# [Exercise directions]
Examine each line of the data. Copy the line if it includes the word "will".

# [Records from a dataset]
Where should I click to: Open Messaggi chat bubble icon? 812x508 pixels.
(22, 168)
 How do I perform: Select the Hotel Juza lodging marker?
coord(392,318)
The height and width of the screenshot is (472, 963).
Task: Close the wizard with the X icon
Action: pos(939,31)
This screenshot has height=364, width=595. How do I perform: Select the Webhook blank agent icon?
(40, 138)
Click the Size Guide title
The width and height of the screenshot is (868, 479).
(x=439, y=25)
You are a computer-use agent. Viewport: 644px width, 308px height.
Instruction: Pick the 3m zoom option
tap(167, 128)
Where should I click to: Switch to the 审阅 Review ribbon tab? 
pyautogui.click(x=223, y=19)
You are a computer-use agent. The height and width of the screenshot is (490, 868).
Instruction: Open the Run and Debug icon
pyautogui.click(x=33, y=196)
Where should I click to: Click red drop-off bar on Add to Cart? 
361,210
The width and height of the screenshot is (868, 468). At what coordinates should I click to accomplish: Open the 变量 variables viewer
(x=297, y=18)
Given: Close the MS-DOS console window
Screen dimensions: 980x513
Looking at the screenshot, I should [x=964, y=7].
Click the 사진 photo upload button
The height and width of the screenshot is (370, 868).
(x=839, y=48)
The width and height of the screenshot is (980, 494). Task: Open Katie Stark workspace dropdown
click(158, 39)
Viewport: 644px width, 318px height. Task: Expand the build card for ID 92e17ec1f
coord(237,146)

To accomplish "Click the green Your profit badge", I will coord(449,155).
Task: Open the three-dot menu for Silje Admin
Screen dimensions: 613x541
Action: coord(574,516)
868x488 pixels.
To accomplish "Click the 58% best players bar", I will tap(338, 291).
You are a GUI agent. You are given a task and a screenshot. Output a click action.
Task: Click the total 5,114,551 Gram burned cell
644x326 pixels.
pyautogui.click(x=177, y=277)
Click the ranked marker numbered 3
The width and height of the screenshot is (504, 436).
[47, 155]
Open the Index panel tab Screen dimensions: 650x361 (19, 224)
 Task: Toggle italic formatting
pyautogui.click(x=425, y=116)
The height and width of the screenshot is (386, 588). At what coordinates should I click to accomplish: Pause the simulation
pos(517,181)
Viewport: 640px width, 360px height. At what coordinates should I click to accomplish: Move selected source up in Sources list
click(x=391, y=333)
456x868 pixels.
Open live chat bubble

# [Solution for this exercise]
To accomplish "Click the green Your profit badge", I will coord(449,155).
To accomplish "Click the 58% best players bar", I will tap(338, 291).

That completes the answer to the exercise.